Health and Social Care Bill: Future of Information Standards
The newly published Health and Social Care Bill sets out the Government’s proposals for the NHS in draft legislation. Coming in at 367 pages it’s a tough read.
In general it builds upon the original White Paper in giving some concrete details about the new NHS structure. This includes the role of the CQC, NICE, Monitor, NHS Commissioning Board and the Information Centre. It also defines how public health and patient involvement will be managed. This includes the establishment of a ring-fenced public health budget and much greater ownership and involvement by local authorities.
The Bill also sets out that the Department of Health and the NHS Commissioning Board can publish information standards which must be implemented by any public body delivering health and/or adult social care. The Bill itself does not provide much more detail, but its Explanatory Notes define an information standard as a document containing standards that relate to the processing of information. These may be technical standards, data standards or information governance standards.
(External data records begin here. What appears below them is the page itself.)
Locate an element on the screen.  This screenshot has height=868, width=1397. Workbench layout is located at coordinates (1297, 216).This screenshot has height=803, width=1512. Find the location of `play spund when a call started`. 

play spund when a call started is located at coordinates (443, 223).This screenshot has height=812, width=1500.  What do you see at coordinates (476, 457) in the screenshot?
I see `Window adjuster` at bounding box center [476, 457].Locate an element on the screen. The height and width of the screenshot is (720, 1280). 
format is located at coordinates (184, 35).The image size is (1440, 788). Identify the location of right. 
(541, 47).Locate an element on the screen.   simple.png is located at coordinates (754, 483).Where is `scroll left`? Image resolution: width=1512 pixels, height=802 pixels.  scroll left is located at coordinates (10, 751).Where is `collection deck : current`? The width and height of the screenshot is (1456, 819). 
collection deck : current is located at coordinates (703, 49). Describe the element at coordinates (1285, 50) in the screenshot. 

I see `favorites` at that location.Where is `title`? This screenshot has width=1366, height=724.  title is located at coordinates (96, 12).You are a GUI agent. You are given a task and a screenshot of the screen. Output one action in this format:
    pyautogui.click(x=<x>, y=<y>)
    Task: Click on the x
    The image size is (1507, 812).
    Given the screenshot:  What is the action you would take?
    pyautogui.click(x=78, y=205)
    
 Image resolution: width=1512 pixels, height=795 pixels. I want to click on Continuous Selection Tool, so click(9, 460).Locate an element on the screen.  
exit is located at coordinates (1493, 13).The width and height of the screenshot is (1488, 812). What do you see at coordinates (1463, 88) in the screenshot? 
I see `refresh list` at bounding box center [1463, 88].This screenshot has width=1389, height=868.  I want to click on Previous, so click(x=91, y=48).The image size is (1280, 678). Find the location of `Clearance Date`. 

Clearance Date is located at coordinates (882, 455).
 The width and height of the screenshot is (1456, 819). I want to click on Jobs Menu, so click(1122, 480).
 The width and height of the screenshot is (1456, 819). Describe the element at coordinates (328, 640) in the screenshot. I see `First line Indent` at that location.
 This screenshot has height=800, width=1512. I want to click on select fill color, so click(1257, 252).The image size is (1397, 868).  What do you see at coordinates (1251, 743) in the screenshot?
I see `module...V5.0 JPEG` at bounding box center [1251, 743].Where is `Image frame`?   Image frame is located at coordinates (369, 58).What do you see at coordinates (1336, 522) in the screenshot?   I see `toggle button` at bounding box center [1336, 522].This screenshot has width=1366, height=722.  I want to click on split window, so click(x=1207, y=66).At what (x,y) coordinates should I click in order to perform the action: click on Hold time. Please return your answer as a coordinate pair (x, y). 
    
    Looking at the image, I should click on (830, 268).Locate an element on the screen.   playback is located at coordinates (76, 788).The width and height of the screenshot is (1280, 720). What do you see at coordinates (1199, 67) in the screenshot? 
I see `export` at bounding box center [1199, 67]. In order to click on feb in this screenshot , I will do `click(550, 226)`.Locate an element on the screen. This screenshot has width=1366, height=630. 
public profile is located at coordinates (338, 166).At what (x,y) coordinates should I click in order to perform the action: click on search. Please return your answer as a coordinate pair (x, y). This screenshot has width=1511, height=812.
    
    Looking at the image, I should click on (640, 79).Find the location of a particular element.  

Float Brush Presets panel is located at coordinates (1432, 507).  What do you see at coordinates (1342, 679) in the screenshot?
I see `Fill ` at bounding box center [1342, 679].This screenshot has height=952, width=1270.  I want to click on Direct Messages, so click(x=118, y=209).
Technical standards relate to the specification of systems and may, for example, include messaging, system interoperability or security requirements. Data standards define the structure and type of data to be recorded, for example how to record date of birth or a clinical condition. Information governance standards relate to policies, procedures and guidelines on information processing. Processing has the same meaning as the term has in the Data Protection Act 1998. This is a broad definition that captures a range of activity involving information – obtaining, holding, recording, using, sharing.
The Bill continues the commitment made in the White Paper. Whilst it will undoubtedly be refined through parliament it’s clear that standards will be a key part of informatics in the future.